A proposal to overhaul the Department of Veterans Affairs and the nation’s medical care for military veterans is expected to pass the House and Senate this week. What are some of the biggest effects this bill promises to have?

  • Eligible veterans will be able to seek non-VA care if they have waited more than 30 days for an appointment. That number is reduced to 20 days if they agree to wait in a haunted castle.
  • Hospitals cannot be cleaned with piss and vinegar. It’s gotta be one or the other.
  • No more letting cats into emergency rooms unless cats are licensed to operate on veterans.

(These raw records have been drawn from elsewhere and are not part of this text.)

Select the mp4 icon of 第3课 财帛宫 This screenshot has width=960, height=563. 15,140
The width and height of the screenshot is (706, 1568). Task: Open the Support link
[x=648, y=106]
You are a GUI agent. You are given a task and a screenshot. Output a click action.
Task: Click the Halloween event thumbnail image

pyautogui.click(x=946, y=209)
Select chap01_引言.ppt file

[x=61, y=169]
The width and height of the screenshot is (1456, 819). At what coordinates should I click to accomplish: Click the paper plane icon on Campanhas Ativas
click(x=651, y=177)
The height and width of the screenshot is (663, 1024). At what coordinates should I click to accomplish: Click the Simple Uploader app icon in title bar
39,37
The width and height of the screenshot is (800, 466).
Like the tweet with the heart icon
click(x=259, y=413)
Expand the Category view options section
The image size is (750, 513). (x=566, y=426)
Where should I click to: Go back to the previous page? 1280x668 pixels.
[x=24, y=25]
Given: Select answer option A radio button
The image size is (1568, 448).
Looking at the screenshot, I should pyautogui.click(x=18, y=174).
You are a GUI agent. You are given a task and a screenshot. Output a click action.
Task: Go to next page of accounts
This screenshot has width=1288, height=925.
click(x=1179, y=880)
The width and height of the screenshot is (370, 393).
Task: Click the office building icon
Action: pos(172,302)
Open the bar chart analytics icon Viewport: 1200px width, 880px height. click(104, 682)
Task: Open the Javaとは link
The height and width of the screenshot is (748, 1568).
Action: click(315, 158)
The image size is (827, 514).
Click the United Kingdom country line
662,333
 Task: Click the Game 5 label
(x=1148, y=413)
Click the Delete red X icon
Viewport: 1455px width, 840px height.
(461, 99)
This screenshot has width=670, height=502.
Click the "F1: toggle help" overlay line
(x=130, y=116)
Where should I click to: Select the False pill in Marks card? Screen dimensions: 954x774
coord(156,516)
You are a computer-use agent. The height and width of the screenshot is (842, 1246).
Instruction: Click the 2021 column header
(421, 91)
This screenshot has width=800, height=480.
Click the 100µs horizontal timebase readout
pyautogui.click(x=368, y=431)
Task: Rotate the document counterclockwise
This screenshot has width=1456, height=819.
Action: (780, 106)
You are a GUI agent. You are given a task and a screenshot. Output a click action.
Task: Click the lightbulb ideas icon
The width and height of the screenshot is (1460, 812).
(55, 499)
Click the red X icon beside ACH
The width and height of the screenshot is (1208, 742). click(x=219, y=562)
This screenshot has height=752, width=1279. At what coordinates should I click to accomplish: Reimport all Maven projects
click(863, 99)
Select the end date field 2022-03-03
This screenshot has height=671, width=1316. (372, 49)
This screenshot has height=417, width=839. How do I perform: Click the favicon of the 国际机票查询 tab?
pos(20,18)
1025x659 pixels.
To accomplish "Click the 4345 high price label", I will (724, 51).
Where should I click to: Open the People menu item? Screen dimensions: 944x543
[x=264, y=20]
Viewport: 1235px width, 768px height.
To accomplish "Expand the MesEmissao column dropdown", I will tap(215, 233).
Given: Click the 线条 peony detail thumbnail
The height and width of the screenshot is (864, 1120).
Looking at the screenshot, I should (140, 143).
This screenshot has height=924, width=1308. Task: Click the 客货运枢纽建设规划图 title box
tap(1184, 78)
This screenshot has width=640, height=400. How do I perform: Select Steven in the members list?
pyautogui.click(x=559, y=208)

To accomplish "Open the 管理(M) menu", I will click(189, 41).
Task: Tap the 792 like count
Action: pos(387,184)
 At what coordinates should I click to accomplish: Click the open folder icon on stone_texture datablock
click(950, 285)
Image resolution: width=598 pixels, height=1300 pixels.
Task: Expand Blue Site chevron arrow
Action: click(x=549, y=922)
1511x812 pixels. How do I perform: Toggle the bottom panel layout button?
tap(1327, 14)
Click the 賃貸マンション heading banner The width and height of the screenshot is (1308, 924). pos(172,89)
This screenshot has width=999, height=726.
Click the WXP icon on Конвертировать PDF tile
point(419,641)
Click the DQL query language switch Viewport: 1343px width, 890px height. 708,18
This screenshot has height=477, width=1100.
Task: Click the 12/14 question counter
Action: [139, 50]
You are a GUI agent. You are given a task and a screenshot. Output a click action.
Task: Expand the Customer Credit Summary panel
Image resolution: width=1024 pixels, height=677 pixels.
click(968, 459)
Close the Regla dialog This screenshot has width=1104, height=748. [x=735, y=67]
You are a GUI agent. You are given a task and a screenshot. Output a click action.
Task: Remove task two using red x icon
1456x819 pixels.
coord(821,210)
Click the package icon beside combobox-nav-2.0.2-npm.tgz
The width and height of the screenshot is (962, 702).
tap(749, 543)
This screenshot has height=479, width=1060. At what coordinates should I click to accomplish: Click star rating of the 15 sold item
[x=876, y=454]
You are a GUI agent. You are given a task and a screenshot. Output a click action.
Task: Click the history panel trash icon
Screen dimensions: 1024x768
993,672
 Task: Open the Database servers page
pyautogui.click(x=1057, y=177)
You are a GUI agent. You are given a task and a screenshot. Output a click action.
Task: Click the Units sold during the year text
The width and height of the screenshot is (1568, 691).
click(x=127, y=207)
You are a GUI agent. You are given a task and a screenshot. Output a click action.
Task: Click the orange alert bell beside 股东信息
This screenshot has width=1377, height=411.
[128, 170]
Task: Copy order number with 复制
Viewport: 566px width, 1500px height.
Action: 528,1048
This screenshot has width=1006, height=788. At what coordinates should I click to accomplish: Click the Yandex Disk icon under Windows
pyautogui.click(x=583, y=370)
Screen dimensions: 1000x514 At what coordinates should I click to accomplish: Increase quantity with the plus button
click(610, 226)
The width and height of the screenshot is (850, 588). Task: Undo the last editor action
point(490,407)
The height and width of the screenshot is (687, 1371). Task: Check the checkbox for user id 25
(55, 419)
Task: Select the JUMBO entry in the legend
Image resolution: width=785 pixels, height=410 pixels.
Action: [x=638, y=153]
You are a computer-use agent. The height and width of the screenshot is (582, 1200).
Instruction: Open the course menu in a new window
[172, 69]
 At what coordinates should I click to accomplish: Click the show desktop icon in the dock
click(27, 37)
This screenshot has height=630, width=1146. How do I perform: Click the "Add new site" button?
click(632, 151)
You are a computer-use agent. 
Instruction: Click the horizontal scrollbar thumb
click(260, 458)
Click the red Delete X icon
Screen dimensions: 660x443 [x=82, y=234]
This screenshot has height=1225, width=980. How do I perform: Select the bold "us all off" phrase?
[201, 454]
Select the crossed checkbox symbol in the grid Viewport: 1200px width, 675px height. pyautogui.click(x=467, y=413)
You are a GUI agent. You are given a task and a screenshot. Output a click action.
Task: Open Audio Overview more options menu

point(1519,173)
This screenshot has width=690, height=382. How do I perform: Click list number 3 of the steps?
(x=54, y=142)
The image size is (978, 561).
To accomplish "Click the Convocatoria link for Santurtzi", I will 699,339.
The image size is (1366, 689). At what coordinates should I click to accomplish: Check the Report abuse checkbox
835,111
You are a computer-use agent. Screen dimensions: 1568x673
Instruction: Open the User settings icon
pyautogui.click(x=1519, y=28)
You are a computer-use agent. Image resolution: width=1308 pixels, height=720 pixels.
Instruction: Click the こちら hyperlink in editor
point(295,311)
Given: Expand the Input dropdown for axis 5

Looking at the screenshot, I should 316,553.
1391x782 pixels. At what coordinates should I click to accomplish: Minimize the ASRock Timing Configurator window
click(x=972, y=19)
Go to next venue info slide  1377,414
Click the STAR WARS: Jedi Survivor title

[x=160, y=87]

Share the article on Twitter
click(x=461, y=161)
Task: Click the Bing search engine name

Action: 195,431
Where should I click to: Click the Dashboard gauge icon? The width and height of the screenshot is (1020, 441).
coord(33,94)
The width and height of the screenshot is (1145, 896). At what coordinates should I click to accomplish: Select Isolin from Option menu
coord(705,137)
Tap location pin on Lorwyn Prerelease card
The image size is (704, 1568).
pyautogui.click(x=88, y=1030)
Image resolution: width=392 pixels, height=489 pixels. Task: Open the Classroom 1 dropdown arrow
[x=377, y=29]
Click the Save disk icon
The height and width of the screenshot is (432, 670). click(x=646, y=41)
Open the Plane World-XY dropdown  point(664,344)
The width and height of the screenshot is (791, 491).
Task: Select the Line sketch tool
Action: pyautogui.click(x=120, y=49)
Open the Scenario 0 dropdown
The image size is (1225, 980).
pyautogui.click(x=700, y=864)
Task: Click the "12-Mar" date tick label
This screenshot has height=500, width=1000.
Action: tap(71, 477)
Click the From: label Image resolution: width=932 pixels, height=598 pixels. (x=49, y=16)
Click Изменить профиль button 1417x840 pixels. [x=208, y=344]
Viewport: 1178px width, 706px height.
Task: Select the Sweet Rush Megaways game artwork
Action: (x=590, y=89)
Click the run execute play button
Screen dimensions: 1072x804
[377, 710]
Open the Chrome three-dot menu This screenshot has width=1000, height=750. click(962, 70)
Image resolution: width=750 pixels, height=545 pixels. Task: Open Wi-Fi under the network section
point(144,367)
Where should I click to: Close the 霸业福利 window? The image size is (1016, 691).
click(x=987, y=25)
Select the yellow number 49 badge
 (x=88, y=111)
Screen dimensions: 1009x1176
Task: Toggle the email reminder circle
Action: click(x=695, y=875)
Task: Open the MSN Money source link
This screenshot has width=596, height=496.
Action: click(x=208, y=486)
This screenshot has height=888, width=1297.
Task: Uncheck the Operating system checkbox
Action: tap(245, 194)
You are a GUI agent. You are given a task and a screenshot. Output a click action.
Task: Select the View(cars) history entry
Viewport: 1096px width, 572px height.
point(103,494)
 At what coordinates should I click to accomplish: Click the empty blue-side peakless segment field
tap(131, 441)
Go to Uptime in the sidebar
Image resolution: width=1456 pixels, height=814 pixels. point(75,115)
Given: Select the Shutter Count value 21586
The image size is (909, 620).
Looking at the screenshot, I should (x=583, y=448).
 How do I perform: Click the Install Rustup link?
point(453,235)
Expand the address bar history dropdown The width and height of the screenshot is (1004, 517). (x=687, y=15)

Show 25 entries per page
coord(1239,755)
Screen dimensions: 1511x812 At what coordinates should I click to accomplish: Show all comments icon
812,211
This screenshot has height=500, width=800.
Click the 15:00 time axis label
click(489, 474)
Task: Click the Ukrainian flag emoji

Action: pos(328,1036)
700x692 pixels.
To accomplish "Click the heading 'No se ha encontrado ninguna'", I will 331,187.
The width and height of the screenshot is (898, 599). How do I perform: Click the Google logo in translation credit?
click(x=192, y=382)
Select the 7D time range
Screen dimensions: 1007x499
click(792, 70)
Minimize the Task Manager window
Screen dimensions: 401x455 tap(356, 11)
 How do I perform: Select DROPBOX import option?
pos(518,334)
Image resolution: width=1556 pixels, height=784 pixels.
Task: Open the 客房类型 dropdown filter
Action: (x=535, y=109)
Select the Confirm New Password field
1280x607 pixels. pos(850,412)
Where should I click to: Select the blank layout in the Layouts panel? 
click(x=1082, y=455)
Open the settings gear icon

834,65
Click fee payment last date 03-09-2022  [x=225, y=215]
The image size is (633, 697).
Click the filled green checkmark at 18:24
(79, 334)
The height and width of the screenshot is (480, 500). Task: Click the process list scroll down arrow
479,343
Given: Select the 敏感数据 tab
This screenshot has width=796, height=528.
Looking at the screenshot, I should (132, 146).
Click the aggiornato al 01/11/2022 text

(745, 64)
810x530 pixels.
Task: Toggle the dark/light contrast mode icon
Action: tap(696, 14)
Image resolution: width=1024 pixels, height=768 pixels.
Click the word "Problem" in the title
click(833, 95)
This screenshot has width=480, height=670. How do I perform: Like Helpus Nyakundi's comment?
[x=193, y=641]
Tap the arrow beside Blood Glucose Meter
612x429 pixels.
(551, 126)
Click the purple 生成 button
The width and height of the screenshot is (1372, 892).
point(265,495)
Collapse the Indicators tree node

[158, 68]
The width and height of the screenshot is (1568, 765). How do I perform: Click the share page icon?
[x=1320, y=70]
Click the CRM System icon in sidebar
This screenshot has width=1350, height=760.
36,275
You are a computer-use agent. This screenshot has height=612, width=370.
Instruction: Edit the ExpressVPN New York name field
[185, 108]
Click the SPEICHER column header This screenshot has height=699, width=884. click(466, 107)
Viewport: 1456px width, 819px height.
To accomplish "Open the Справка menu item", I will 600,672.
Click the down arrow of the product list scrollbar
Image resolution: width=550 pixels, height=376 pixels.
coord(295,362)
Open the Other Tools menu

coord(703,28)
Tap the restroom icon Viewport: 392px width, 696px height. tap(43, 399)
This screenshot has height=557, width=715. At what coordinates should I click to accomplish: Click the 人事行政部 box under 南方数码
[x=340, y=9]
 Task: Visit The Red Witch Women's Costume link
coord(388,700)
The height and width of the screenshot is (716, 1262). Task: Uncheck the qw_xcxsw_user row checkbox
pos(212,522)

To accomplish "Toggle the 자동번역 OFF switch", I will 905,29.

Dr. Catz, MD, will see you meow.

  • Soldiers with signs of PTSD are to be given therapy, not be told they are “mega pussies.” Also, insults involving one’s momma are off limits.
  • Instead of being put on a wait list to see a doctor only to be forgotten about, veterans will be put on a forgetting wait list so they know when it’s their turn to be forgotten.

The pain of not knowing when one has been completely disregarded can be too much to handle.

  • Hospital administrators can immediately fire both under-performing employees and under-performing soldiers learning to walk again who clearly don’t “want it enough.”
  • It will finally be acknowledged that cat doctors are just as likely to sexually harass human patients and fellow employees.

Not cool, Dr. Winslow Whiskerman. Not cool.